[Date Prev][Date Next]
[Chronological]
[Thread]
[Top]
Re: (ITS#8490) changes not written to accesslog, causing replicas to loop syncing
- To: openldap-its@OpenLDAP.org
- Subject: Re: (ITS#8490) changes not written to accesslog, causing replicas to loop syncing
- From: quanah@zimbra.com
- Date: Thu, 01 Sep 2016 07:58:24 +0000
- Auto-submitted: auto-generated (OpenLDAP-ITS)
--On Thursday, September 01, 2016 8:05 AM +0000 quanah@zimbra.com wrote:
> --On Thursday, September 01, 2016 7:52 AM +0000 quanah@openldap.org wrote:
>
>> Full_Name: Quanah Gibson-Mount
>> Version: OpenLDAP 2.4.44
>> OS: Linux 2.6
>> URL: ftp://ftp.openldap.org/incoming/
>> Submission from: (NULL) (75.111.52.177)
>>
>>
>> In a 2-node MMR setup. Node 1 is getting a lot of write traffic. Both
>> node 1 and node 2 have 3 replicas each. At some point, a change is
>> received by node 1, which writes the change to its accesslog DB and its
>> primary DB. It's 3 replicas are all correctly updated. MMR node 2
>> receives the change, updates its primary DB, but *fails* to write the
>> change to the accesslog DB. However, it *does* write the CSN update to
>> the accesslog DB successfully. This causes all of its replicas to also
>> update their CSN. Then a change comes in triggering a constraint
>> violation on the replicas, but fully accepted by their master.
>
> So the above summary is incorrect. While 3 replicas did go out of
> sync... 2 belonged to the primary master (node1), and 1 belonged to the
> secondary master (node 2). So really, 4 systems didn't log the change
> (MMR node 2, ldap05, ldap07, ldap09).
Ok, so that's not correct either. I now have the correct topography:
ldap01 has the following replicas: ldap02, ldap05, ldap07, ldap09
ldap02 has the following replicas: ldap01, ldap06, ldap08, ldap10
So the replicas of ldap01 received the change and rejected it. ldap02 just
skipped writing the entry to the accesslog, and as a result, none of its
replicas ever got the change, and thus they never hit the failure issue of
err 19, but they all are now lacking this modification entirely.
I would note that every server was loaded today from the same ldap backup,
so they were all perfectly in sync.
In looking at the LDAP accesslog, what I see is that what should have been
a modRDN op was stored in the accesslog as a MOD op (the one I noted
before). This seems particularly bizarre, because ldap01 should have
rejected this change as well. It appears we may have a problem where the
accesslog DB is updated, but then the change got rejected by the unique
overlay.
--Quanah
--
Quanah Gibson-Mount

#### Written exercise A:
In the ITS#8490 message, rewrite the passage between "[Date Prev][Date Next]" and "Auto-submitted: auto-generated (OpenLDAP-ITS)", inclusive, with "access log" in place of "accesslog".

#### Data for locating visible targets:
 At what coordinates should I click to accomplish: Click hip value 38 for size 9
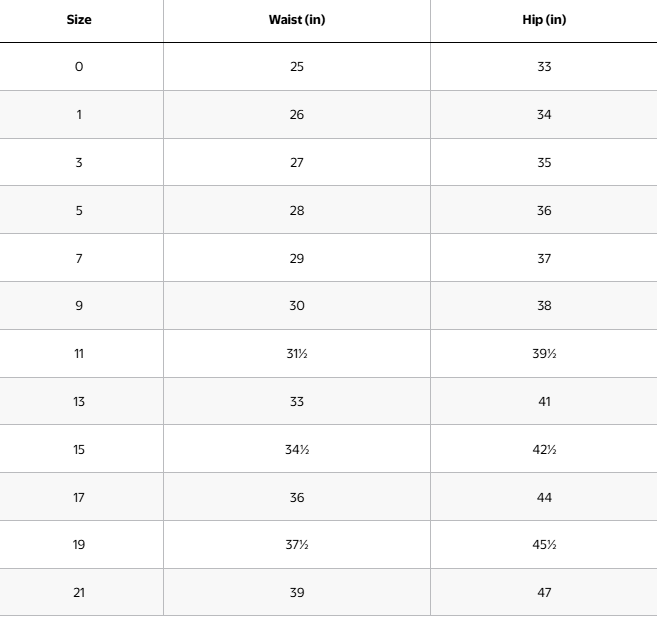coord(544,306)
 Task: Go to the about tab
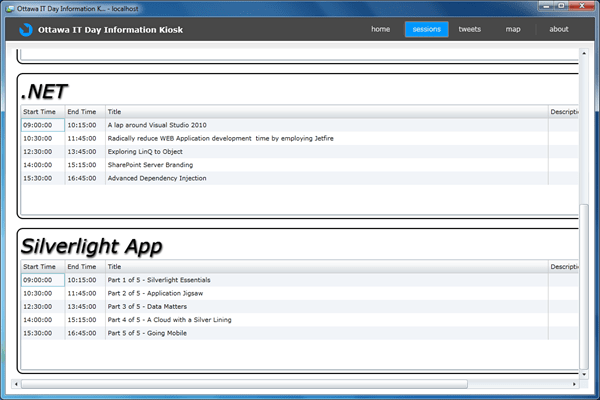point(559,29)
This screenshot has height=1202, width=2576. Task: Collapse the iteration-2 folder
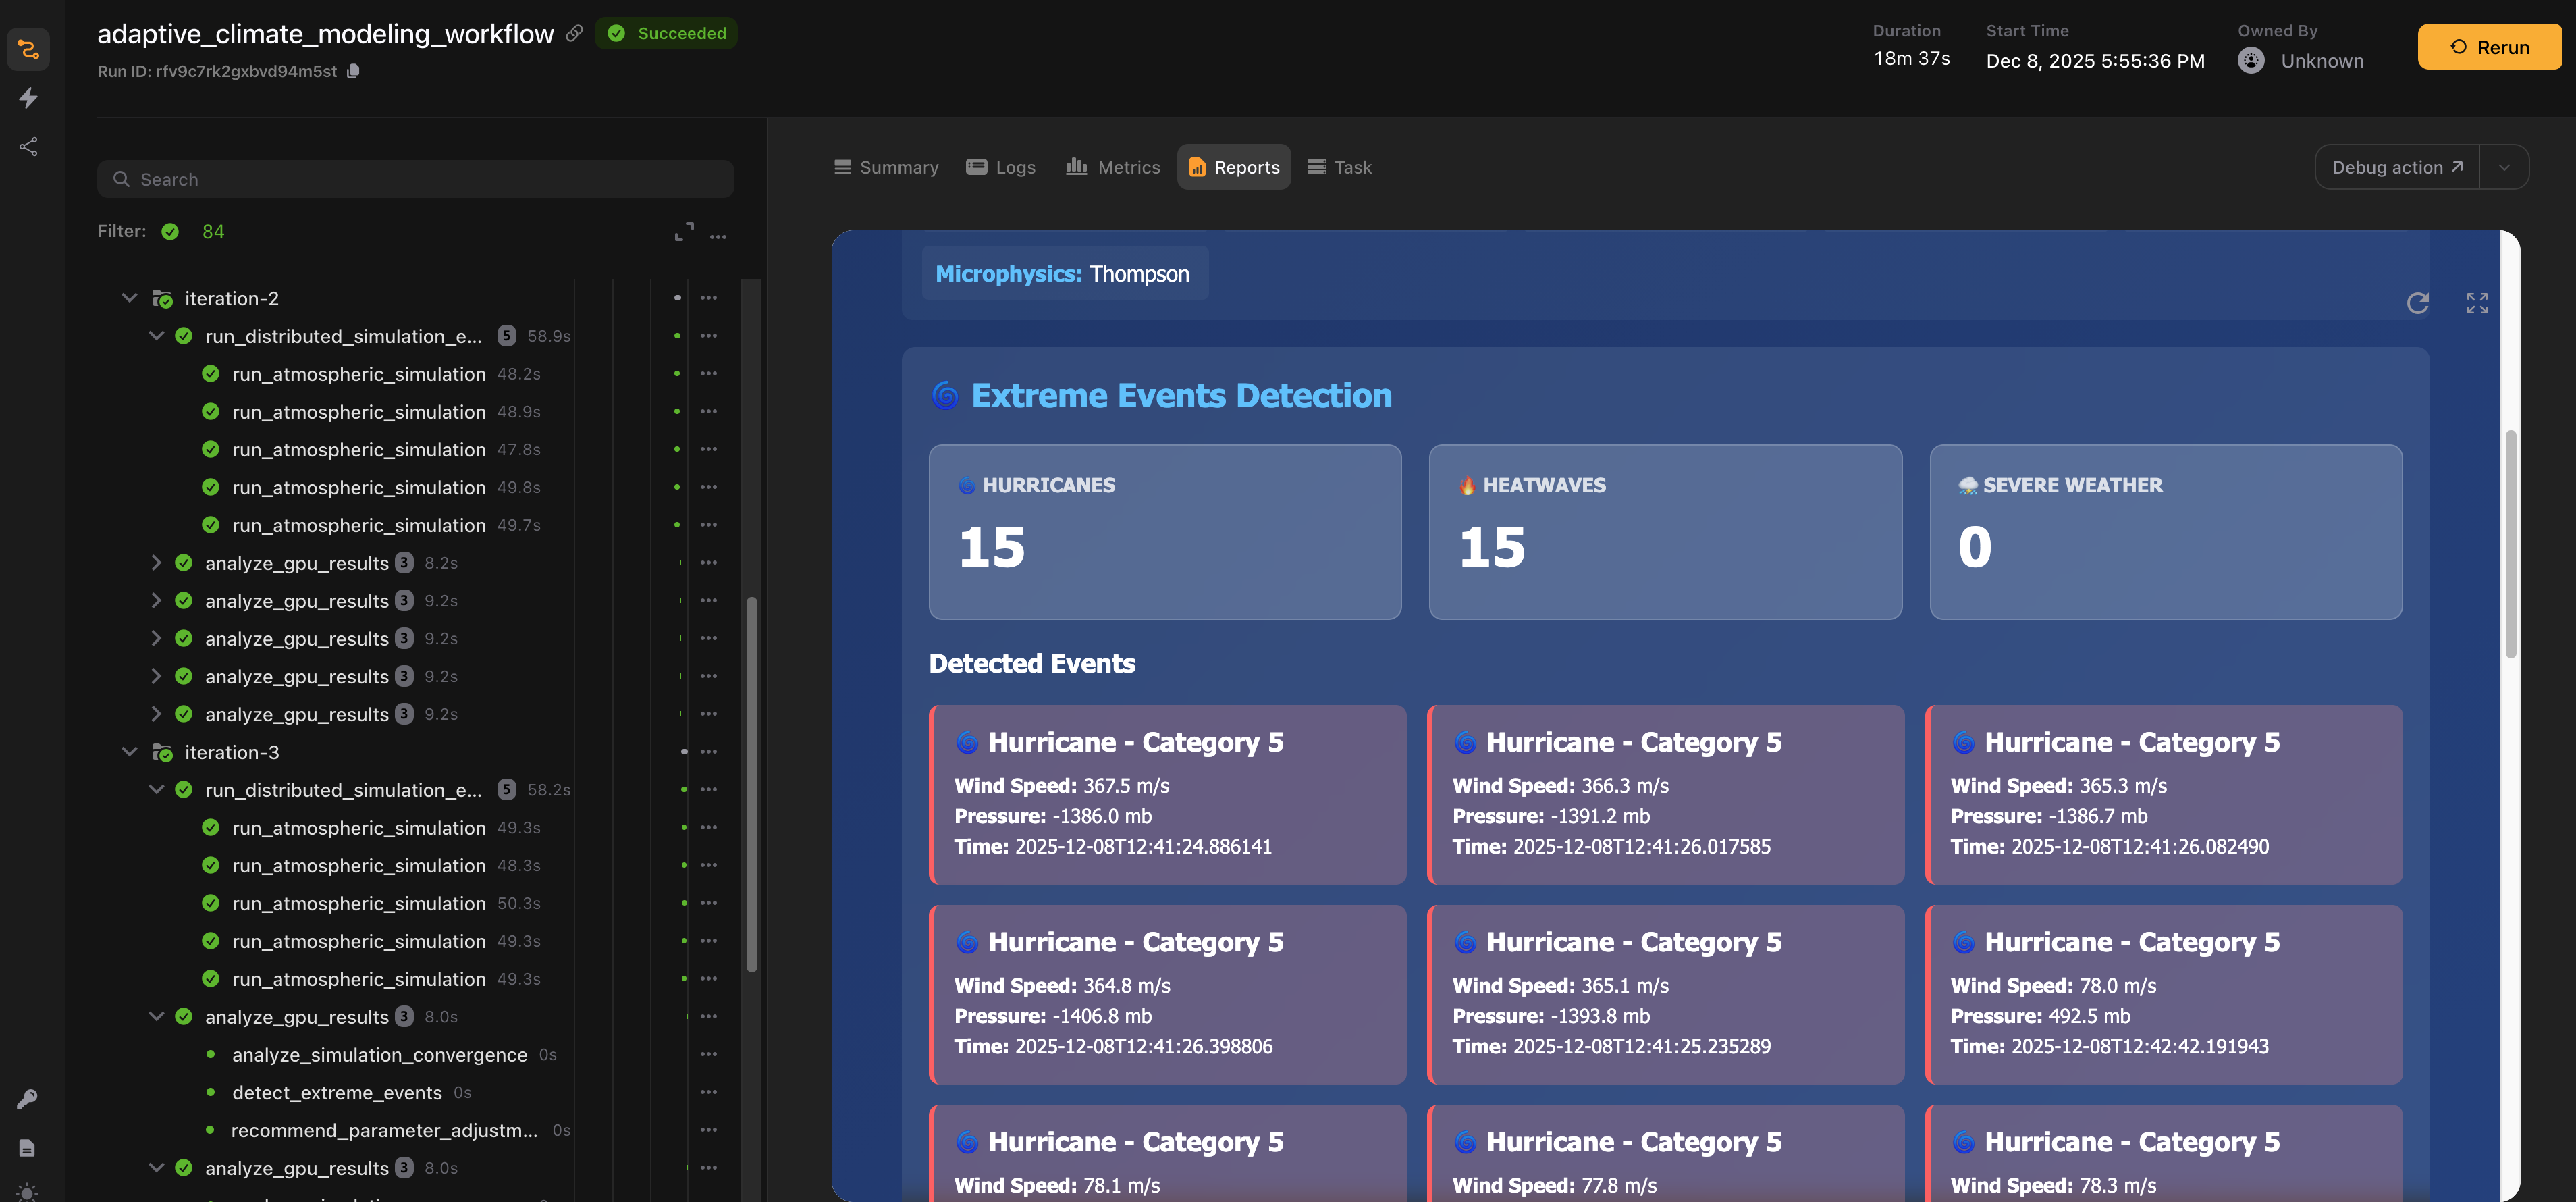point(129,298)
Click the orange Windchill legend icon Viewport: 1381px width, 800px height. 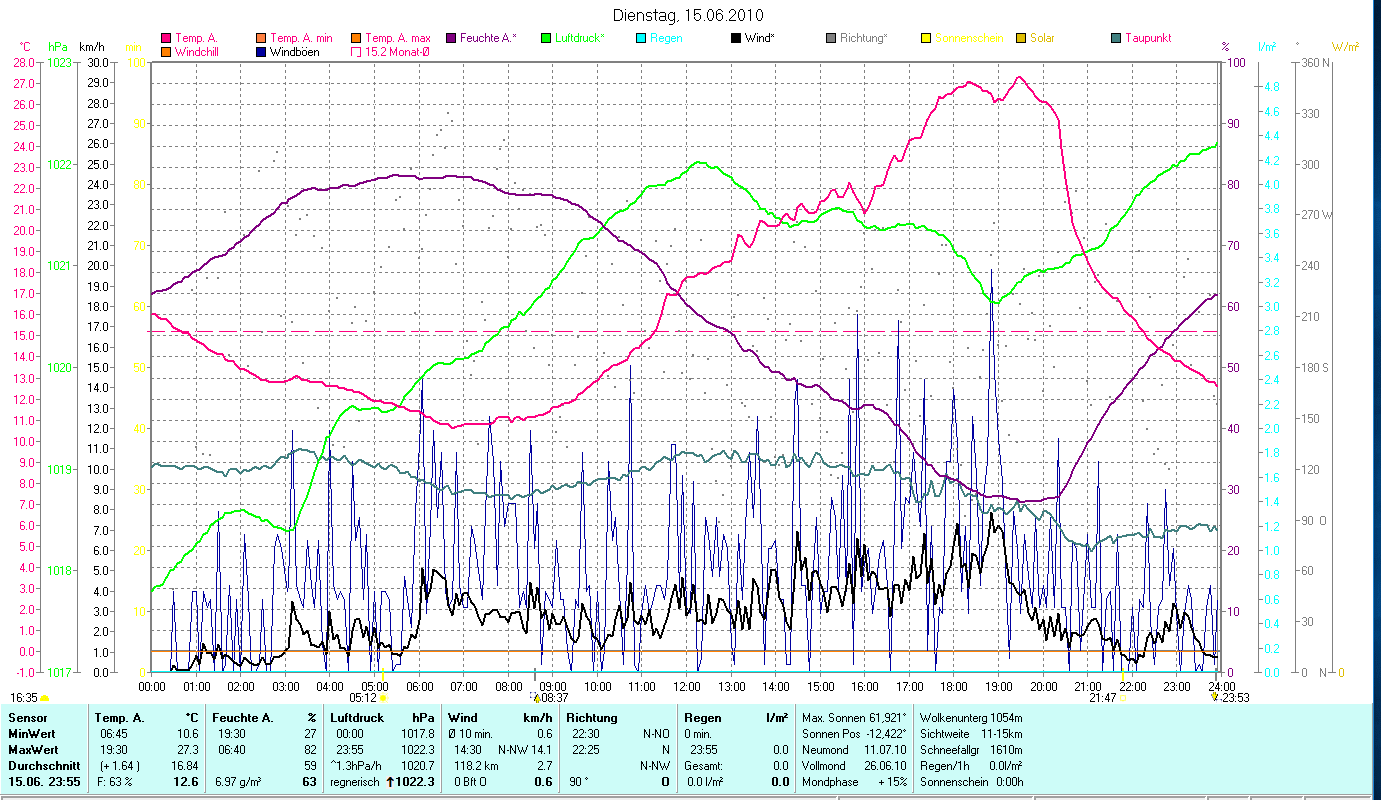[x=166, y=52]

#### Written exercise B:
Reproduce the records from their start through the line holding "point(129,298)", inclusive, adding 81 to every coordinate in the answers and leaving out the pictures.

#### Final answer A:
[Date Prev][Date Next]
[Chronological]
[Thread]
[Top]
Re: (ITS#8490) changes not written to access log, causing replicas to loop syncing
- To: openldap-its@OpenLDAP.org
- Subject: Re: (ITS#8490) changes not written to access log, causing replicas to loop syncing
- From: quanah@zimbra.com
- Date: Thu, 01 Sep 2016 07:58:24 +0000
- Auto-submitted: auto-generated (OpenLDAP-ITS)

#### Final answer B:
 At what coordinates should I click to accomplish: Click hip value 38 for size 9
coord(625,387)
 Task: Go to the about tab
point(640,110)
This screenshot has height=1202, width=2576. Task: Collapse the iteration-2 folder
point(210,379)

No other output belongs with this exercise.